Monday, May 2, 2011

 


CrossFit As A Sport from CrossFit West Santa Cruz

     I was judging WOD 5 this weekend and as I watched someone doing toes-2-bar, I was struck at the wide array of skills and movements in CrossFit competition. This got me thinking about how difficult CrossFit is as a competitive sport. And that led me to think about how wrong those who denigrate the idea that CrossFit is a sport really are.

Sport (noun)-an athletic activity requiring skill or physical prowess and often of a competitive nature.

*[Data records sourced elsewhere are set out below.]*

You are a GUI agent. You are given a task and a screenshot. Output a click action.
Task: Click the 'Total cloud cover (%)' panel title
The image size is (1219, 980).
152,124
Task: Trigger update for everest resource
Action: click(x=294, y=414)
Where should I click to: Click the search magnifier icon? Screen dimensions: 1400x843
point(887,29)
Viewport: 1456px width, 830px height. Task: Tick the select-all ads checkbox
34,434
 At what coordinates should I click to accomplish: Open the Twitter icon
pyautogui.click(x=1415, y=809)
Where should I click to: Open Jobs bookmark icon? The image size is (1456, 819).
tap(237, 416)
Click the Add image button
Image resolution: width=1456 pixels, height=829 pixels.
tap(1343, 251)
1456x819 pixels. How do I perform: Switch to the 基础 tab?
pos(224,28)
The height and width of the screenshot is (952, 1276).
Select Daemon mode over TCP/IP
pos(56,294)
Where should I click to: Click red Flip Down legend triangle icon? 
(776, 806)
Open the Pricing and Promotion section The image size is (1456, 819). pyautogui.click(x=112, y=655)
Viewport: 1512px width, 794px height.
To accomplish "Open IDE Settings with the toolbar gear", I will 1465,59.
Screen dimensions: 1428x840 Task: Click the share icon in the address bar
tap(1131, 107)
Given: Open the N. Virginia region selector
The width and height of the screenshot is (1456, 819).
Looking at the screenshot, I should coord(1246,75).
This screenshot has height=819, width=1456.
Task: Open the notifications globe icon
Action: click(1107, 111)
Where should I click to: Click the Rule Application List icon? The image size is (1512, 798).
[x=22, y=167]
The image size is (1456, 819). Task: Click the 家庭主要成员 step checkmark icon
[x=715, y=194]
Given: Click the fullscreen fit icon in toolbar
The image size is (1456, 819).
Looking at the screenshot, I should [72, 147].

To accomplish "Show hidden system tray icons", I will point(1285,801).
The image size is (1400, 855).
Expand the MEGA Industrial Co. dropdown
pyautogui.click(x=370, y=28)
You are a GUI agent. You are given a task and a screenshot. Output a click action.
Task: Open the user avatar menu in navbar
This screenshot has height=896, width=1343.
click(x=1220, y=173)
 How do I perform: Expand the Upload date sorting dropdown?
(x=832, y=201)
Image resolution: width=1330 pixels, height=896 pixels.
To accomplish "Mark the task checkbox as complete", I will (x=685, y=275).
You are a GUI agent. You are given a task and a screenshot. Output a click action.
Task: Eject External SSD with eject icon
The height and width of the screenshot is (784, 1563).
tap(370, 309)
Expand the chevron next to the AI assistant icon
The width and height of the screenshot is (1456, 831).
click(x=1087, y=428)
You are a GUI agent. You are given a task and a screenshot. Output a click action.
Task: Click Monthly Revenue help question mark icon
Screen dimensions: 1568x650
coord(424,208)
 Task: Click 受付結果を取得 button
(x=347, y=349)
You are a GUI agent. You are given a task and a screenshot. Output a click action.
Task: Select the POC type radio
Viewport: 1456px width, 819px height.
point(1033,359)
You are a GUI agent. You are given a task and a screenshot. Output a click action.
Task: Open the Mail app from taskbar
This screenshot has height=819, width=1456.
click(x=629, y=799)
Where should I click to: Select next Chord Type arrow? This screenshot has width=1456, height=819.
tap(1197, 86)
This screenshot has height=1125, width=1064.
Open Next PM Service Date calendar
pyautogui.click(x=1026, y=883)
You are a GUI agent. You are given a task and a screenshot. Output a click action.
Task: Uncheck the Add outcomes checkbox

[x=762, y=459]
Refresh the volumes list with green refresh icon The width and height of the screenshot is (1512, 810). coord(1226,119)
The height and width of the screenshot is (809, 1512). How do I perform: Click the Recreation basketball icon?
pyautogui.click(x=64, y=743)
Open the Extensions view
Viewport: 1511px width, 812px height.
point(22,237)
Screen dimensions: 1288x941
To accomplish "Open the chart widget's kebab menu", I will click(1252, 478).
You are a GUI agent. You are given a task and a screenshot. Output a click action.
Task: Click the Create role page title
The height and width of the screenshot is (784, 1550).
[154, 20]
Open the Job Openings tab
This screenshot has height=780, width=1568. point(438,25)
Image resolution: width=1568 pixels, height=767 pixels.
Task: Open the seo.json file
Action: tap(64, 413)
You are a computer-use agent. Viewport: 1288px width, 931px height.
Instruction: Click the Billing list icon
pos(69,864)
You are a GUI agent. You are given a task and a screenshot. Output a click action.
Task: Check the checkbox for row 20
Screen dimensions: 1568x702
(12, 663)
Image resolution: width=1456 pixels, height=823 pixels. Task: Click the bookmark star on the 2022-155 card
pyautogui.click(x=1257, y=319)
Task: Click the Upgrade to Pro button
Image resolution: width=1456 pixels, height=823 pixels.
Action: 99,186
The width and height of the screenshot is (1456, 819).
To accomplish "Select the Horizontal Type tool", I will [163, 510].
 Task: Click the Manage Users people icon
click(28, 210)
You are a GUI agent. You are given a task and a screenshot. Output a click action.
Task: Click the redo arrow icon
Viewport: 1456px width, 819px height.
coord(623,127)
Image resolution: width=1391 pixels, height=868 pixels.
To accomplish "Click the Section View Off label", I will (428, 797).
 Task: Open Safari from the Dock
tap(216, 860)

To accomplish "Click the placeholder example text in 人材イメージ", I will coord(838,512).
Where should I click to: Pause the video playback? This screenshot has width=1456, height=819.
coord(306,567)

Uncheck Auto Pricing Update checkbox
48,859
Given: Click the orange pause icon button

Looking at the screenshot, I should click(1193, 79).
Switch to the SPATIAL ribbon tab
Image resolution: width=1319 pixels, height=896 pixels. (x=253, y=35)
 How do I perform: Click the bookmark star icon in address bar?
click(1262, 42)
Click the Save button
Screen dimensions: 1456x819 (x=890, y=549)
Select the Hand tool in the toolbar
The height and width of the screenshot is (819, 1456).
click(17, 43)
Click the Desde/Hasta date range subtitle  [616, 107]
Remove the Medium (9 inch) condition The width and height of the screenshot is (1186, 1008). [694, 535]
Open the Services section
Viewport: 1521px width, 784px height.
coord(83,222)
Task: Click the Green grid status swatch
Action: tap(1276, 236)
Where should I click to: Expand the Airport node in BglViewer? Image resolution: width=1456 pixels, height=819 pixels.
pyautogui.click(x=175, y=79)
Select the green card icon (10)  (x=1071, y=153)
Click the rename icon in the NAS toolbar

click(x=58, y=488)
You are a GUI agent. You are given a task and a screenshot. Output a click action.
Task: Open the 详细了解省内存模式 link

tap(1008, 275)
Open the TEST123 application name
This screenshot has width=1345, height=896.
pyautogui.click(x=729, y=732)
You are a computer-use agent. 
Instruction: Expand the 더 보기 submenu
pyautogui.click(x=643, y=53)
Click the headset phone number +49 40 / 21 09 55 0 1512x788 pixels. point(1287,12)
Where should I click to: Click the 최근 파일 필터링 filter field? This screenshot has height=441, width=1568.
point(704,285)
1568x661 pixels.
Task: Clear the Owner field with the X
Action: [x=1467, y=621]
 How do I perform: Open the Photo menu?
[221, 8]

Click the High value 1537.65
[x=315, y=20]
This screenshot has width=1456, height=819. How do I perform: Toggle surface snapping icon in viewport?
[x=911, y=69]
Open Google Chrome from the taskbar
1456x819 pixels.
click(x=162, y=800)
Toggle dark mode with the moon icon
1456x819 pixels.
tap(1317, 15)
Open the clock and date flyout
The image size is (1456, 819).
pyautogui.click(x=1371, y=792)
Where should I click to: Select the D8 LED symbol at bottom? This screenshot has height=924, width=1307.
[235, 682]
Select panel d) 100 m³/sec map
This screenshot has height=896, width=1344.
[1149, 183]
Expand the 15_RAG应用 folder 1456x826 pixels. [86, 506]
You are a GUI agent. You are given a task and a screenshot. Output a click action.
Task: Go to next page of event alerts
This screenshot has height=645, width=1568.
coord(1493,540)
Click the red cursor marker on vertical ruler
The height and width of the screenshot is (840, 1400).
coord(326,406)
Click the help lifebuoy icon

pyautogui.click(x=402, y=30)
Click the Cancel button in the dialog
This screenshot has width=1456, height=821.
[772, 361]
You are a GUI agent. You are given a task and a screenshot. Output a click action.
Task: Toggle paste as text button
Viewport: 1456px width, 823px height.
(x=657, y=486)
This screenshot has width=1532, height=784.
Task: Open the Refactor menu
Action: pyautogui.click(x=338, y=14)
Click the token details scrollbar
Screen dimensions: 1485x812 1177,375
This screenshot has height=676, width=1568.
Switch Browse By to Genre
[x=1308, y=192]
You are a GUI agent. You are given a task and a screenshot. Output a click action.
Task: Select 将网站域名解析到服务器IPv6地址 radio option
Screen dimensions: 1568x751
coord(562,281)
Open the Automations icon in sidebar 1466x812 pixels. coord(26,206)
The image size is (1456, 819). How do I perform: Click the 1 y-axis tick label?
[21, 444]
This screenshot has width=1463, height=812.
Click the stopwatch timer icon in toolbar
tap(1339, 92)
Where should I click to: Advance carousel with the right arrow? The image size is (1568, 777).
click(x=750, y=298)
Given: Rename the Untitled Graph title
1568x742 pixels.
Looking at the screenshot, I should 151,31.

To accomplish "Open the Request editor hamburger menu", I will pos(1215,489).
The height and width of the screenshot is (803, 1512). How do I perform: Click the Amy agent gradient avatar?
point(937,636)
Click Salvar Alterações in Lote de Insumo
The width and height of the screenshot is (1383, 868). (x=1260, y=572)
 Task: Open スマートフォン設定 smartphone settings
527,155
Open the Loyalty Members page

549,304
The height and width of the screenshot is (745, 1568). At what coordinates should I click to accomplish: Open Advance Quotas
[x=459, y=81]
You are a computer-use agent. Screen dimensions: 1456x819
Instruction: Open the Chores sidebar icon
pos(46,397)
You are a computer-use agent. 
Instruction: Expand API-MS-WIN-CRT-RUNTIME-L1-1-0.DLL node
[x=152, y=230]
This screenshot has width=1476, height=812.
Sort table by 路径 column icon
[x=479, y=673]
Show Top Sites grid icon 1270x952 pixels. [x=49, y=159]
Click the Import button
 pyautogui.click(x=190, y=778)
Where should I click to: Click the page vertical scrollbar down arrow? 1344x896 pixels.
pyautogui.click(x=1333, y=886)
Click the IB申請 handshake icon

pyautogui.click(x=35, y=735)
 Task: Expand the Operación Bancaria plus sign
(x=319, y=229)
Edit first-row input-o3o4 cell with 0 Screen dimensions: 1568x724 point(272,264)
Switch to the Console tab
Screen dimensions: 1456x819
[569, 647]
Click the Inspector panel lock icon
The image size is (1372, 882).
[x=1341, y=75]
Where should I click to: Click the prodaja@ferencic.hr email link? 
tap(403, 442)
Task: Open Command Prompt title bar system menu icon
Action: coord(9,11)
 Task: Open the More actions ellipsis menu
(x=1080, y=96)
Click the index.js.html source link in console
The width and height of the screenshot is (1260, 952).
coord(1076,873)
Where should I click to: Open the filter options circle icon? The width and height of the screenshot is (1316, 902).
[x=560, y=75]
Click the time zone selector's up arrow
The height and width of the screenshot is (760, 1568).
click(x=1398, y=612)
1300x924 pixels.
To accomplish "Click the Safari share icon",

     The common insult leveled at the Games is that it is just exercising. “All you proved is that you’re just a better exerciser,” I recently heard a person sneer. So what? How is exercising any less valid a sport than swimming, or weightlifting, or racquetball, or motorcycle racing? What would you say to a person who sneered, “all you proved is that you are a better backstroker”?  How about “better water polo player” or “better softball player” or “better surfer” or “better run around the other guy and throw the orange ball in the metal circle with white string player”? Anyway, what is sport to one person is exercise to another. How about Olympic weightlifting and powerlifting?  Certainly those two great sports are just exercise to a lot more people than those who compete in them. Running?
     Every sport is just as valid as another. The only difference is perception. And perception is usually a matter of culture and age. Different cultures perceive the value of sports differently. Curling and cricket may be hell on wheels when it comes to athletic ability, but I wouldn’t know or really care. Likewise there are sports that get a lot of ink here that really don’t make the cut elsewhere. One of them being America’s most popular sport, football. And here is where age comes into play. The age of the sport, not the age of the spectator (although that’s probably a big one too). For example, football’s popularity is pretty much a recent phenomena. For many years football was the redheaded stepchild (nothing against redheads, Emmett and Chris) of professional sports. It was loud and crude and violent and primarily a sport of midwest industrial towns.  And now the Superbowl is the most watched television event of the year, every year. CrossFit as a sport is a whole four years old.
     Another common barb thrown at CrossFit competition is that of jack of all trades master of none. In other words, CrossFitters do a lot of things at a decent level but nothing really well. Nothing that is except CrossFit. And CrossFit is the sport, so it makes sense to be good at it. I hate to be so blunt, but this is such a stupid criticism.  Let’s look at a good mma fighter. Talk about jack of all trades and master of none. Most good mma guys are good boxers, but they would get crushed by Pacquiao, good kickers but not the level of Buakaw Por Pramuk, good grapplers but not quite Marcelo Garcia. I would say that just about all of them lift weights and run and do bodyweight exercises, but they are nowhere near as strong as a weightlifter or as fast as a sprinter or as good as a gymnast. What are they good at then?  Their sport. Mixed martial arts, mma. Likewise, one would not level scorn on an All Black because he was not an exceptional weightlifter or runner or jumper. He is not trying to be. His sport is rugby, not weightlifting or the 400 meter or the high jump. Those other sports are just means to an end for him, just exercising.
     It is the same with a competitive CrossFitter. They are good at their sport–CrossFit. Think of the many different skills a person needs to compete in CrossFit, much less actually do well in it. Like mma, or rugby, it is pretty comprehensive. And like mma guys and their skill sets, CrossFitters are good at their various skill sets. Chris Spealler, a good example of a well-rounded, non-specialist, CrossFitter, actually put up one of the best American Olympic weightlifting totals for his weight class in 2010.
     Sports originated to train skills needed in combat and hunting. Thus, most sports had a distinctly military flavor to them. Think archery, wrestling, boxing, running in armor, etc. Participation in and skill at these sports had a direct impact upon the survivability of the amateur soldier and the career development of the professional soldier. If we look at sports using those early markers-direct impact upon military prowess, then CrossFit ranks extremely high. Much higher, in fact, than just about every other sport, exceptions being actual combat sports, mma and judo and such. Specialists are a modern invention. Warriors needed to be adept at everything.
     CrossFit as a sport is still in its infancy, but the steps it is taking are not baby steps. Its surging popularity is already a tide that is raising a lot of ships, especially the listing schooner of Olympic weightlifting in America, as well as rowing and other sports. CrossFit as a sport has a lot of potential. The current CrossFit Games Open Qualifier, with its 25 thousand competitors from a host of countries and an age demographic from the teens to 70 plus years old, says a lot more about it than I can.